Comment ne pas penser à Guantanamo en regardant ce film ? Cette mise en abymes au sens propre comme au sens figuré de la plus « grande » démocratie du monde, avec ses vieux démons. Anti-communiste, anti-jeunes, anti-artistes, anti-anarchiste, anti…Cette lumière jetée sur le problème est fascinante de par son statut hybride : faux documentaire-vraie fiction, et les deux en même temps. Faux acteurs ? Vrais activistes ? Je ne sais pas, et le jeu continue…dans le parc.
On a là tous les ingrédients qui serviront à faire monter la sauce de la future téléréalité, voyeuriste, manipulatrice, complaisante, simpliste, sans limite avec des séquences de mort en direct, seule limite que la vraie téléréalité n’a pas encore osée franchir. Comment accepter des tribunaux d’exception dans un état de droit, et la privation de droits de citoyens à cause de leurs opinions politiques ? Un tribunal à l’abri des regards, en plein désert, on appellera ça un parc. Parc, où aire de jeu, comme pour les jeux du cirque dans l’Empire romain.
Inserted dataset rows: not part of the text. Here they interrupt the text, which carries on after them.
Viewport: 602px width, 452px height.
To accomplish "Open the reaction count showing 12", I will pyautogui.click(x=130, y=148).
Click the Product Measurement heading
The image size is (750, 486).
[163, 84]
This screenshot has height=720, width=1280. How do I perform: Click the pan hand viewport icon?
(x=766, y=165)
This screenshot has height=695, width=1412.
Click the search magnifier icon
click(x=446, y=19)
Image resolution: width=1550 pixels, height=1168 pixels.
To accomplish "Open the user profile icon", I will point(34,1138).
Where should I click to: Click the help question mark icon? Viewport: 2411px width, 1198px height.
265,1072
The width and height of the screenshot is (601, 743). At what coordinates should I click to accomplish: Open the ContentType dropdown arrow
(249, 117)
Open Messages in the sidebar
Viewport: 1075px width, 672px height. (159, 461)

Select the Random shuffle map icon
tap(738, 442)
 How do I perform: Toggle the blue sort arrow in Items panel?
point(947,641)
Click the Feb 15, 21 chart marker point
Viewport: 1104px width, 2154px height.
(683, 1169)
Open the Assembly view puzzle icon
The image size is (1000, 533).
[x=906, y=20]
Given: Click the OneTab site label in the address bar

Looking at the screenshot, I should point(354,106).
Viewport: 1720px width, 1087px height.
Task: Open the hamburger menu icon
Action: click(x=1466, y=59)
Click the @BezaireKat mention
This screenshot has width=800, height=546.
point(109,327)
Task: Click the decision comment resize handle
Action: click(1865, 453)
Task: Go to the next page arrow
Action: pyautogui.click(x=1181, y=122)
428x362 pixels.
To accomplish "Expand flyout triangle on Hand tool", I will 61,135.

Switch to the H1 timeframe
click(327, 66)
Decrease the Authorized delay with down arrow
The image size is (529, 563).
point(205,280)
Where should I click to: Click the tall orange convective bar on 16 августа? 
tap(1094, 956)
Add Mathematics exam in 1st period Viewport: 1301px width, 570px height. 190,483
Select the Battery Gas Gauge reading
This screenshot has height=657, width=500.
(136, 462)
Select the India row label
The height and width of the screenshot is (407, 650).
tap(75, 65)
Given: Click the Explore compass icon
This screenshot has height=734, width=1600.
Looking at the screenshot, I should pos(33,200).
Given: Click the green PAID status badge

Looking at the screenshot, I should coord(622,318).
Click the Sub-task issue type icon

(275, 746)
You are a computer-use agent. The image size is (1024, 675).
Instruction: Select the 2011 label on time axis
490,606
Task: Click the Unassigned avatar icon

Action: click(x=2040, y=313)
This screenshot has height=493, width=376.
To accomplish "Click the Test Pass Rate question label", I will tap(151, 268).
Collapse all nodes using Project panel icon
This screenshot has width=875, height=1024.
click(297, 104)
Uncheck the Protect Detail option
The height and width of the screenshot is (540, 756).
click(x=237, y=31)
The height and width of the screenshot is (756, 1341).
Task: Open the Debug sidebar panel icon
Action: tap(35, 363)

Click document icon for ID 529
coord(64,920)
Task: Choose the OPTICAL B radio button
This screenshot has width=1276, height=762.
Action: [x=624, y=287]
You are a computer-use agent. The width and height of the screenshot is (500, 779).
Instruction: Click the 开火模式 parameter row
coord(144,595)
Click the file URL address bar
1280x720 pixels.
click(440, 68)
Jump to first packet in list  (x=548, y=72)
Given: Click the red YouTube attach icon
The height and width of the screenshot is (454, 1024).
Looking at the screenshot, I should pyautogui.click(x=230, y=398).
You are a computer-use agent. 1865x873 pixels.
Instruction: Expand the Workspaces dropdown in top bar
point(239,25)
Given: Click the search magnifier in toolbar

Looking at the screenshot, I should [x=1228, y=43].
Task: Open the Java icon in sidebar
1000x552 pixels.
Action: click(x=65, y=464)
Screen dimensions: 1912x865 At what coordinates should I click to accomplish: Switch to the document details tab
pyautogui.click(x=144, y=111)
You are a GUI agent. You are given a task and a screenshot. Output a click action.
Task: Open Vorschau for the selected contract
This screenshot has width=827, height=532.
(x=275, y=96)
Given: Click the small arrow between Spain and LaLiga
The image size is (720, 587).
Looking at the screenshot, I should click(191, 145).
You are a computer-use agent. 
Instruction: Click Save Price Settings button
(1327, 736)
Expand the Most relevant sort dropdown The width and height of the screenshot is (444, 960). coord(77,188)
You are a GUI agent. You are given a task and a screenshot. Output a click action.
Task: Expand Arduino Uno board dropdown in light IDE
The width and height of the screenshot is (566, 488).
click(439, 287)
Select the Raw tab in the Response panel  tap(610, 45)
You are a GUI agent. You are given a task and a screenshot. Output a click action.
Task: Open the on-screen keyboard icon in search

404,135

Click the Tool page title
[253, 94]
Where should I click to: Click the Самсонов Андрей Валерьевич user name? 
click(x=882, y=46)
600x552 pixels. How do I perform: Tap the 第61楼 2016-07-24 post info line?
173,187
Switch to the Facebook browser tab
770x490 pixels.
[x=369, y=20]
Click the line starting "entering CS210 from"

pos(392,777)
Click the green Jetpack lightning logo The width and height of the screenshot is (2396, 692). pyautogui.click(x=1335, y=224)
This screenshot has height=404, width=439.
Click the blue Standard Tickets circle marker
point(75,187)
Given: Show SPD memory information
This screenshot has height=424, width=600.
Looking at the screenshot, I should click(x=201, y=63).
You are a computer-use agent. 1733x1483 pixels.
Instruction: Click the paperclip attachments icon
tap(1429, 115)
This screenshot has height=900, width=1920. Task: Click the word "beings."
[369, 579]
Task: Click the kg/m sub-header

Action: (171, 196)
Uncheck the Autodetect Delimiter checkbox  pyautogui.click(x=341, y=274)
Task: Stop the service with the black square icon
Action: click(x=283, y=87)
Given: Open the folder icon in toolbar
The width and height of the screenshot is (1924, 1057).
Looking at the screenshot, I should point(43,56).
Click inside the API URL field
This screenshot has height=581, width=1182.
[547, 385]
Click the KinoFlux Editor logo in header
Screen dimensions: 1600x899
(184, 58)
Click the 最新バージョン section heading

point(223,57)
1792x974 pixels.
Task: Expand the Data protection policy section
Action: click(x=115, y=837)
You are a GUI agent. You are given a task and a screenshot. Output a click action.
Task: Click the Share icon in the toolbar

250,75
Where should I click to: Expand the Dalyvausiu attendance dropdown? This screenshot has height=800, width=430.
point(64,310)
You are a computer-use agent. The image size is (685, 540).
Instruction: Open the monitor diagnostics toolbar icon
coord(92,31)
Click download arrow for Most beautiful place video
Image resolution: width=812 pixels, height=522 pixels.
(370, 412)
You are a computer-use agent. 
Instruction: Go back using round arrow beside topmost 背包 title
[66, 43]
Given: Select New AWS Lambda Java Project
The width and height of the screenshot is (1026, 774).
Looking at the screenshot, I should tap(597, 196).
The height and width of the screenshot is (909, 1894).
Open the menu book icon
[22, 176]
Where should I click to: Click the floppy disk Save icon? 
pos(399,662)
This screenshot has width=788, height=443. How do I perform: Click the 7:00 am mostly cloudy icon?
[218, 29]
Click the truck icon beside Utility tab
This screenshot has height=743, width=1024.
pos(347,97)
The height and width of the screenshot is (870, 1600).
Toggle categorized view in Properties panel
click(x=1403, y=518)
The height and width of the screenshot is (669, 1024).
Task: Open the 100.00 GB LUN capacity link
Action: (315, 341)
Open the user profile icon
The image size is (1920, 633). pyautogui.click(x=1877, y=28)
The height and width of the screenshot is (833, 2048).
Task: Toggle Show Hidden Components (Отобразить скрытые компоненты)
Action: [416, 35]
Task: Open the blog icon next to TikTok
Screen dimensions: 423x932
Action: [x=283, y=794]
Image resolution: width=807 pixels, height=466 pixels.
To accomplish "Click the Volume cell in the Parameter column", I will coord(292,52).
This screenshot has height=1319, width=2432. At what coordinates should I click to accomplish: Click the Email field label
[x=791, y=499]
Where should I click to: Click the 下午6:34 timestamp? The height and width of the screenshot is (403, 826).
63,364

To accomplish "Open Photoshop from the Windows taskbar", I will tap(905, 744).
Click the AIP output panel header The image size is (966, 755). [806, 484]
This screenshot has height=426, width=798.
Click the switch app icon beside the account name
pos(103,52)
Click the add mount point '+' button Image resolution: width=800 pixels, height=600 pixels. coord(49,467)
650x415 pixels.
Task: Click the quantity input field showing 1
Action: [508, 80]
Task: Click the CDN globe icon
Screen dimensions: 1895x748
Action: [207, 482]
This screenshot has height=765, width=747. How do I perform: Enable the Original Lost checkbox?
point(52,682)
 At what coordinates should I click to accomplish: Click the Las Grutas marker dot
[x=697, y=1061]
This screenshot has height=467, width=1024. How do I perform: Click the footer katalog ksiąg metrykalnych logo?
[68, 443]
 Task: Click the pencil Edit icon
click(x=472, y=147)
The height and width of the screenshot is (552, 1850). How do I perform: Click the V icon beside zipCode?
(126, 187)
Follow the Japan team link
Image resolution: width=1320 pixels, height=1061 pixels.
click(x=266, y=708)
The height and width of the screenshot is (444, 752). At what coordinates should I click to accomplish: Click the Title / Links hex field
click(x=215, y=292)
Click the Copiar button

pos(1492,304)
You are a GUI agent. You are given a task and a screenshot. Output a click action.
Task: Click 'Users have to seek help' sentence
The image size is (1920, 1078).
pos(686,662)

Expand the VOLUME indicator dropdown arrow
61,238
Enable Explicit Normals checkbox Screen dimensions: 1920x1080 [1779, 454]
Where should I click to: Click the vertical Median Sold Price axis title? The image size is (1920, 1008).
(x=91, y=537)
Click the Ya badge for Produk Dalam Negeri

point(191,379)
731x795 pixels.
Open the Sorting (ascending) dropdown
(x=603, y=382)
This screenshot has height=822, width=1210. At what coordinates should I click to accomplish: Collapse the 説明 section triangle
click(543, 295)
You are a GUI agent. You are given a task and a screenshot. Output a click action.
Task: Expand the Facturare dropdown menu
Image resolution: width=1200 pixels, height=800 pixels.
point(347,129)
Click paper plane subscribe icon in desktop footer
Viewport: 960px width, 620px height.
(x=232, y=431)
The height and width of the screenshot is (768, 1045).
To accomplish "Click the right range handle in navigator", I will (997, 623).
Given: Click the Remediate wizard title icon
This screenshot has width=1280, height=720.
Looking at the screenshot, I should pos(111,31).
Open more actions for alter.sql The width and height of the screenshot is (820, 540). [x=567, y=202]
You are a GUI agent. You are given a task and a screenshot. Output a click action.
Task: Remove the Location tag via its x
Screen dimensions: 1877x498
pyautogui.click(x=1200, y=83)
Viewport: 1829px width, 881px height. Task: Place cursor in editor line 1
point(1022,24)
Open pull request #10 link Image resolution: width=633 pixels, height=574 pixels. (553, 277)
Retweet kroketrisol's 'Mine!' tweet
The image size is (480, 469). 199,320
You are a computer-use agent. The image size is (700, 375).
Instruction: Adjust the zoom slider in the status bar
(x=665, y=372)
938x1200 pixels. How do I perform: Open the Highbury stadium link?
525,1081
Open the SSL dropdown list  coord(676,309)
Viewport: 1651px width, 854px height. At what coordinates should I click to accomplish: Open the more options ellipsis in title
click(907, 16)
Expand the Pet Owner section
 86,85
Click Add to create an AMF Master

Le trouble que l’on ressent est révélateur, car l’auteur ne cache nullement la manipulation, et les acteurs ne « jouent » pas; on sent qu’il y a de l’improvisation et du manifeste politique là-dedans. Ou alors tout est écrit, et il nous a bien eût. (?) C’est politique comme une prise de position artistique. Et c'est contemporain comme la guerre en Irak, pourtant c’est vieux de quarante ans. C’est chaud comme pour un protest-song rageur, rien n’est démontré, tout est « montré », sans sentiments d’appartenance à un groupe ou un autre ; tout le monde est bourreau et victime, et le spectateur est à peine épargné, en caméra subjective permanente. Pas de suspense qui serait purement artificiel vu les choix esthétiques du réalisateur. A vous de juger !
Pour moi c'est important, et c’est à voir pour toute culture cinématographique correcte.
PS : L’affiche en elle-même est superbe, et résume bien le film.